Aboriginal rights, conservation and Canada’s future – the far reaching implications of the Tsilhqot’in case

Aboriginal Law | Aboriginal Title

The unanimous Supreme Court of Canada’s Tsilhqot’in decision in late June represents an important watershed in Canada’s long and often terrible relationship with the indigenous peoples who were here long before settlers arrived.

For the first time, Aboriginal title has been proven in the courts and protected under s. 35 of the Constitution, which provides that “the existing aboriginal and treaty rights of Aboriginal peoples of Canada are respected and affirmed.” The immediate result – that the Tsilhqot’in people retain Aboriginal title to a significant land base, the rights to govern how those lands are used and to the benefits that flow from them – is a long overdue affirmation of their struggle to maintain their lands, rights and way of life for present and future generations.

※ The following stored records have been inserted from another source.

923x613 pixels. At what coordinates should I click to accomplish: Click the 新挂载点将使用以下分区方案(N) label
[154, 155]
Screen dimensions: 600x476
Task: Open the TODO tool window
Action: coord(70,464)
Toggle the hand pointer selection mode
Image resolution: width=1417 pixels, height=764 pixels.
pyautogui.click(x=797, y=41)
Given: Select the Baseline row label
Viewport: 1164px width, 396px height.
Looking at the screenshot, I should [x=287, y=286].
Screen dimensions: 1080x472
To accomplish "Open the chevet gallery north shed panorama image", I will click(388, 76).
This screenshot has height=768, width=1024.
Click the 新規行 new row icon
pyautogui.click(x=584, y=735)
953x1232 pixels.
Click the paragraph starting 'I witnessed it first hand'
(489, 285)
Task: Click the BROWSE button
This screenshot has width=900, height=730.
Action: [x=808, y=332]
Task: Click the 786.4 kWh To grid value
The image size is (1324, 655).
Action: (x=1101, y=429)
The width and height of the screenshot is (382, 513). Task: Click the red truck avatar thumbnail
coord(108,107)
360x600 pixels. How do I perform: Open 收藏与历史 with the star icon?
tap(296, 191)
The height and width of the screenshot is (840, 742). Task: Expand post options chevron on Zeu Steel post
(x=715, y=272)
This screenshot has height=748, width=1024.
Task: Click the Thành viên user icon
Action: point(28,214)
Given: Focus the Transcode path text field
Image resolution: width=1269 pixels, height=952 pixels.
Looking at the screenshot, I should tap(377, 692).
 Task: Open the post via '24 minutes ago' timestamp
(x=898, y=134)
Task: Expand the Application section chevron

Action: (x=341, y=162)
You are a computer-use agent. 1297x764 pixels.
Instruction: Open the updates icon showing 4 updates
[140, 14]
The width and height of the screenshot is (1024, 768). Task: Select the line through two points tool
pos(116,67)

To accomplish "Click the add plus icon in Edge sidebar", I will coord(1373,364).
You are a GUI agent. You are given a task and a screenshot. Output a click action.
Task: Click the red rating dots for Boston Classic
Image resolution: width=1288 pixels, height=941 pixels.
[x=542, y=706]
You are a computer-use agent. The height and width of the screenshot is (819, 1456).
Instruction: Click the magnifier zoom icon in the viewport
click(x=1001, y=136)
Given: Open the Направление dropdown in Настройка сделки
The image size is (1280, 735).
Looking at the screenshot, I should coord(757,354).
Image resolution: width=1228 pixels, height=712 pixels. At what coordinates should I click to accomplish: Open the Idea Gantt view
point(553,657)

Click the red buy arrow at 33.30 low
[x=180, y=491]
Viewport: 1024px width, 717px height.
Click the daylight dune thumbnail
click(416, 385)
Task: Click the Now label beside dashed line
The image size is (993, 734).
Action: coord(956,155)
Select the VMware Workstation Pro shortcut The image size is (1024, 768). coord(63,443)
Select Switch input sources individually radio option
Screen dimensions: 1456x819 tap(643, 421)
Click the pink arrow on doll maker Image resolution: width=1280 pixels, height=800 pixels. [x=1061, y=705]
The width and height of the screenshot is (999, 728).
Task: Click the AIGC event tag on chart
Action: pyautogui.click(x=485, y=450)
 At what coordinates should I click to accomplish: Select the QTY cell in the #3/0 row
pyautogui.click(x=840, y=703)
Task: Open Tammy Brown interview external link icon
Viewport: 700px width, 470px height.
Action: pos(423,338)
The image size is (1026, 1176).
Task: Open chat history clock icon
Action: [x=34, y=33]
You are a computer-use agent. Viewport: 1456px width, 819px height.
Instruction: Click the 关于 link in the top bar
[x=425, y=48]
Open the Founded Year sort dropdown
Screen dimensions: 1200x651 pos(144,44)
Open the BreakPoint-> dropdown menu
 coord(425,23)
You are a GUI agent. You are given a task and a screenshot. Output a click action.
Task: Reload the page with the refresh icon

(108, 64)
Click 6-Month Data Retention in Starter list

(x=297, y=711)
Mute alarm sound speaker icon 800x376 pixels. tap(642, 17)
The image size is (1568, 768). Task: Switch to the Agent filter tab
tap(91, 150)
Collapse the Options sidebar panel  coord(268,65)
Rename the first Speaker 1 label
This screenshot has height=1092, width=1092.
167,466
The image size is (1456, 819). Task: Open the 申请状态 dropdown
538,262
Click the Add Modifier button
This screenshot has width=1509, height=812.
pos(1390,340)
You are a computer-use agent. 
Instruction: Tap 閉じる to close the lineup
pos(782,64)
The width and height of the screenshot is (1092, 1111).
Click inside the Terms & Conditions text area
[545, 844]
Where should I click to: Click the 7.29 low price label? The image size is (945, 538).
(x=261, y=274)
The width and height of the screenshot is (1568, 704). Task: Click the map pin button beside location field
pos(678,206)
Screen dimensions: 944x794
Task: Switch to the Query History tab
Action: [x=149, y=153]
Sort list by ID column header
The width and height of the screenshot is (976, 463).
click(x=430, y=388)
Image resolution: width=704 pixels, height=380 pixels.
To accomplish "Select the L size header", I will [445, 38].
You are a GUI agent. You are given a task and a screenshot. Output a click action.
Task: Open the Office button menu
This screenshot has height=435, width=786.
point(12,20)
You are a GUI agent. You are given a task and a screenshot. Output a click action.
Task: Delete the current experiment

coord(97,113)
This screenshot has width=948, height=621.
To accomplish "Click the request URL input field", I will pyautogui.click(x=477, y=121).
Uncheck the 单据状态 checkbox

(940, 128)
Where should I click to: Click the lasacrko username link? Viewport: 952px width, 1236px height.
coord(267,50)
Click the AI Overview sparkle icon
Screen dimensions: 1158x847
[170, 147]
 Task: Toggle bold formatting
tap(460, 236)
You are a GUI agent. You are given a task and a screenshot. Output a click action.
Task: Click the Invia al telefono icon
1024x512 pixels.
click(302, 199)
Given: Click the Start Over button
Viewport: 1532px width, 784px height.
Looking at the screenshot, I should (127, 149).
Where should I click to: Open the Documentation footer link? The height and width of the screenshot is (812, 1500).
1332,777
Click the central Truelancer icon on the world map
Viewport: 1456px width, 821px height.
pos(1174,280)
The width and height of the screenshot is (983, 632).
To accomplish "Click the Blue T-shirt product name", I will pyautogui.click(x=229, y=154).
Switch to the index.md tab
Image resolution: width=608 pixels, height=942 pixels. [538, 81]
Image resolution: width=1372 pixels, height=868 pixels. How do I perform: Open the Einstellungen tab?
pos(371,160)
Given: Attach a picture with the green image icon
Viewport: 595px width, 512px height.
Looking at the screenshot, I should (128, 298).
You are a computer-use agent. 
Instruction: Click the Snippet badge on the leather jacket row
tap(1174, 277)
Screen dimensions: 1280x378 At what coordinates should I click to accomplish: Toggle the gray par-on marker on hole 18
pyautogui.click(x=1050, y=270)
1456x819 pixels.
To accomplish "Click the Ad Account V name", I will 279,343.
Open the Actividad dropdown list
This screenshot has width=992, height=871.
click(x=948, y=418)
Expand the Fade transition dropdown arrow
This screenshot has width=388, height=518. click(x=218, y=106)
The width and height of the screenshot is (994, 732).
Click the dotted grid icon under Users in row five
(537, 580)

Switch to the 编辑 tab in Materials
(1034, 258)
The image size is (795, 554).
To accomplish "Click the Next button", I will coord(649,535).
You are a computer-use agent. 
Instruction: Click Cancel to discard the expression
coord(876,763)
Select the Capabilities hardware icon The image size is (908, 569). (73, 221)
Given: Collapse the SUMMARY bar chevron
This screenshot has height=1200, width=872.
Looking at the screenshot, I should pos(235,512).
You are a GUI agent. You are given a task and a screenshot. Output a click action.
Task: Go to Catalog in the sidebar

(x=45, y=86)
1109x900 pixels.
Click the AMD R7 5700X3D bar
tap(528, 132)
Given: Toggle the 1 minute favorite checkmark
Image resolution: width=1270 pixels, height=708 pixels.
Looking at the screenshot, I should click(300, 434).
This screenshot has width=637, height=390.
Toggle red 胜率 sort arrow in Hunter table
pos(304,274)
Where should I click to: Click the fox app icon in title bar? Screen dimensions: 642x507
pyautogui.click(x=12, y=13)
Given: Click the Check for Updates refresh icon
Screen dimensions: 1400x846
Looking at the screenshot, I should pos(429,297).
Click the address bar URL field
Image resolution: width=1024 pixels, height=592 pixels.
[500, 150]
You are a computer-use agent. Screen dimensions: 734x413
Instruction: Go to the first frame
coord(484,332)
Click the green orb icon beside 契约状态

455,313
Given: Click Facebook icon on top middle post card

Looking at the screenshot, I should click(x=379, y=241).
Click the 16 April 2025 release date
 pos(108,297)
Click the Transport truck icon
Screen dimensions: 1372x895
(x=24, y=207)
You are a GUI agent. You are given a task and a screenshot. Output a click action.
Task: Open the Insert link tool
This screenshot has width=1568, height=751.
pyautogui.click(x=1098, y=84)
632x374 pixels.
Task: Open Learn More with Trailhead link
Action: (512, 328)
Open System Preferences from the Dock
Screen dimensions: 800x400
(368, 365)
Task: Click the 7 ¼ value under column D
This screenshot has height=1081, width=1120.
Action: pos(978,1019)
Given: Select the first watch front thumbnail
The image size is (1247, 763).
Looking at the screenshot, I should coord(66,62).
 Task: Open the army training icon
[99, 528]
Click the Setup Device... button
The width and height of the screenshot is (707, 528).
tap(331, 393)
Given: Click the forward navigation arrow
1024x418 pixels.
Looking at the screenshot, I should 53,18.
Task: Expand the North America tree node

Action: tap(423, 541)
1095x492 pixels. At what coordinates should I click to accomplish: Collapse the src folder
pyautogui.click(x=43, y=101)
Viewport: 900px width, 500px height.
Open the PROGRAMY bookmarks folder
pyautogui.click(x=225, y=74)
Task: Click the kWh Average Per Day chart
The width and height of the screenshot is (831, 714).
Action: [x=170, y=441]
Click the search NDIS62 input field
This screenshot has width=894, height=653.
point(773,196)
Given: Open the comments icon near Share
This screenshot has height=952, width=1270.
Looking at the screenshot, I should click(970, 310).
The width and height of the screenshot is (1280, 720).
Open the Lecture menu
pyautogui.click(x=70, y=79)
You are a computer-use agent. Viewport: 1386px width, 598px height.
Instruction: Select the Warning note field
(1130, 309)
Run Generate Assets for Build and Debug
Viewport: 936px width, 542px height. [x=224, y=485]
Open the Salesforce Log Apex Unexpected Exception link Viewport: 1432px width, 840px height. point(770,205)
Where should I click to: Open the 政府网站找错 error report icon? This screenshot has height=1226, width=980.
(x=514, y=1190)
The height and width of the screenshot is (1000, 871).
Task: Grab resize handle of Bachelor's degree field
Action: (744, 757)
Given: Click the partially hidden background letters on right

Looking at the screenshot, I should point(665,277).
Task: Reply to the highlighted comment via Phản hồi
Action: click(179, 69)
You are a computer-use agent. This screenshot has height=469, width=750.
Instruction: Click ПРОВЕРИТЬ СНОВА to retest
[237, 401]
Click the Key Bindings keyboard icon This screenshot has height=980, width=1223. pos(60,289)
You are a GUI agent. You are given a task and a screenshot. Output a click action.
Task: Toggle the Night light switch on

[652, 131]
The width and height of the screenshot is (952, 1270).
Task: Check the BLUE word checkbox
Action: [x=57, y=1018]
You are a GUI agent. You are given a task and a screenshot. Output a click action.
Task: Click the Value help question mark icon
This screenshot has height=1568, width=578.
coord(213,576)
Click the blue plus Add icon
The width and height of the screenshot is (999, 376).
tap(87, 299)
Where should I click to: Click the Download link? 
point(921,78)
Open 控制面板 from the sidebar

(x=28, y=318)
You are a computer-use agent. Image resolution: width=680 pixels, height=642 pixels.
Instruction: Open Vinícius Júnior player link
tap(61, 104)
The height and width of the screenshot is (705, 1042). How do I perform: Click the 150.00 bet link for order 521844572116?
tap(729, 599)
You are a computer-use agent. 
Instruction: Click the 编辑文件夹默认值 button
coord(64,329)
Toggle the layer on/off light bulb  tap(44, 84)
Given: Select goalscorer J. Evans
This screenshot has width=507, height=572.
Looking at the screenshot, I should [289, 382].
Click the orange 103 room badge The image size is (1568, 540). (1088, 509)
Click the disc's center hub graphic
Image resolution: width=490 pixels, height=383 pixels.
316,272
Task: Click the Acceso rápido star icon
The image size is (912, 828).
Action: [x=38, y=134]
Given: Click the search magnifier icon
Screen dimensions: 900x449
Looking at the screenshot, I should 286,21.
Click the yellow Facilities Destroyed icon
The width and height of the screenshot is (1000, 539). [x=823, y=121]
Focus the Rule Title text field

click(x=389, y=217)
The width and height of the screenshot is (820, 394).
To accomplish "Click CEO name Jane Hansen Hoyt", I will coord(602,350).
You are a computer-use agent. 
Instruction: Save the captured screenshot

The significance of the case goes well beyond British Columbia’s Nemiah Valley. In recognizing Tsilhqot’in title, the Court has put the Crown (federal, provincial and territorial governments) on notice that the political, cultural and economic aspirations of Aboriginal communities must be meaningfully included within Canada’s confederation.

This will have fundamental implications for our future federalism. Undoubtedly, Aboriginal peoples now have greater legal standing and will play a much more central role in determining how their lands and resources may be used.

But the Tsilhqot’in decision also incorporates key environmental and cultural sustainability principles. The Court has recognized that lands and resources are finite, and that the impacts and benefits from developments are not always proportionately shared. If, as former Chief Justice Lamer famously wrote in Delgamuukw in 1997 “we are all here to stay”, there must be limits on what kinds of activities can be permitted if lands and traditional livelihoods are to be maintained for future generations, and reconciliation between Aboriginal peoples and other Canadians is to be achieved.

It is already the law that the Crown must consult and, where appropriate, accommodate the Aboriginal group before it takes actions that might affect their rights. While no rights are ever absolute, Tsilhqot’in places renewed emphasis on the requirements for the Crown to justify its proposed actions. If the Crown contemplates actions that would affect title or other significant Aboriginal rights, it must first either obtain the consent of the Aboriginal group, or be prepared to meet a very high bar to justify any infringement. The Crown must show not only a compelling public purpose, but demonstrate that it has balanced the interests of the affected Aboriginal group with those of other Canadians.

This will not be an easy test to meet. First, the Crown must show that their proposed action goes no further than is required to achieve the public purpose—i.e. it must “minimally affect” rights or title—and the impacts and benefits must be equitable. In other words, just because a government says the action is in the public interest, it doesn’t mean that the impacts or risks to Aboriginal people will be acceptable. Where the impacts on the rights and title of an Aboriginal group are disproportionate to the benefit, the proposed infringement will not be justified.

Second, and most significantly, Tsilhqot’in is clear that Aboriginal title also includes unique and inherent conservation obligations. These obligations are binding on all governments. Crown governments cannot act in ways that would deprive Aboriginal peoples of the benefits of their lands, and Aboriginal governments can only use their lands in ways that respect the needs of future generations.

Aboriginal peoples have long shared the land with Canada, but the relationship has been far too one sided. The Tsilhqot’in decision signals that balance must be restored, and that the law will give priority to maintaining the relationship between Aboriginal peoples and their lands. Implementing the Tsilhqot’in decision will require governments to confront the immutable ecological fact that we are all connected. Crown governments will require new policies and institutions that meaningfully incorporate Aboriginal knowledge and perspectives, and they will be required to share decision-making powers with Aboriginal peoples. This can only lead to better relationships between our peoples, and better stewardship of the lands and resources that we all share.